Le conseil d’orientation du Fonds de soutien patriotique (FSP) a tenu sa première session ordinaire, le mardi 31 mars 2026, à Ouagadougou.
Le Fonds de soutien patriotique (FSP), créé le 22 janvier 2023, entame sa quatrième année d’existence en 2026. Comment se porte-il ? Pour répondre à cette préoccupation, le conseil d’orientation dudit fonds a tenu sa première session ordinaire en vue de faire le bilan des 3 ans d’existence, ce mardi 31 mars 2026, à Ouagadougou.
Selon le premier ministre, Rimtalba Jean Emmanuel Ouédraogo, qui a présidé les travaux, cette session a permis d’examiner les rapports de l’exercice 2025 et le rapport du premier trimestre de l’année 2026. Pour lui, le FSP fait partie des choix stratégiques adoptés par le Burkina pour faire face au terrorisme.
En quatre ans d’existence, le FSP s’est imposé comme un instrument de la lutte contre le terrorisme en témoigne les performances financières enregistrées de 2023 à 2025. Les ressources mobilisées au cours des trois années écoulées s’élèvent à plus de 496 milliards de FCFA pour une prévision globale de 400 milliards de FCFA, soit un taux de réalisation de 124,24 %. Cette performance, a expliqué le chef du gouvernement, est accompagnée d’avancées significatives sur le plan opérationnel, notamment le financement des dépenses de fonctionnement des volontaires pour la défense de la patrie, l’acquisition d’équipements stratégiques, la réalisation d’infrastructures structurantes.
« Les enseignements issus des trois années de mise en œuvre confirment qu’un mécanisme souverain, impulsé au plus haut niveau de l’Etat, reposant sur une gouvernance crédible et soutenue par une forte mobilisation citoyenne, constitue un levier structurant de résilience nationale », a-t-il indiqué. Le ministre de l’Economie et des Finances a confié, par ailleurs, que les résultats du premier trimestre de l’année 2026, confirme la consolidation de cette trajectoire ascendante. Les ressources en 2026, mobilisées à la date du 29 mars 2026, sont de 45 298 610 827 FCFA soit une progression de 22,65 % par rapport à la même période de l’année précédente, 2025 sur une prévision de 200 milliards CFA en 2026.
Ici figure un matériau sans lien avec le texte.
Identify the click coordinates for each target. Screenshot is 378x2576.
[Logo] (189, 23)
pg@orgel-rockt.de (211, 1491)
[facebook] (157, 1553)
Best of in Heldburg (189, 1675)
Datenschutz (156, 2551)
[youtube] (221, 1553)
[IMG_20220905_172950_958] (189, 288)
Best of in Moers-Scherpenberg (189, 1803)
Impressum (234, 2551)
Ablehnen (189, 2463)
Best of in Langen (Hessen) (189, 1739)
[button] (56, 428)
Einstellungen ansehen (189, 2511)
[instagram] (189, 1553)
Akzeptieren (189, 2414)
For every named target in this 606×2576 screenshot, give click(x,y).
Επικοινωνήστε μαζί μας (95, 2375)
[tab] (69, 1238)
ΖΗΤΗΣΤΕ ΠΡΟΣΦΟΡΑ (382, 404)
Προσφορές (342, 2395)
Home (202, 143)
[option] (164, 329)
« Ce qui montre que nous sommes toujours sur la bonne tendance de bien suivre les orientations. Nous devons travailler à faire en sorte que les ressources identifiées puissent être collectées et travailler toujours à renforcer la gouvernance des fonds et le consolider au profit de la prise en charge des forces combattantes », a exhorté le ministre de l’Economie et des Finances, Aboubakar Nacanabo .
Fleur BIRBA
Célestine KINI (stagiaire)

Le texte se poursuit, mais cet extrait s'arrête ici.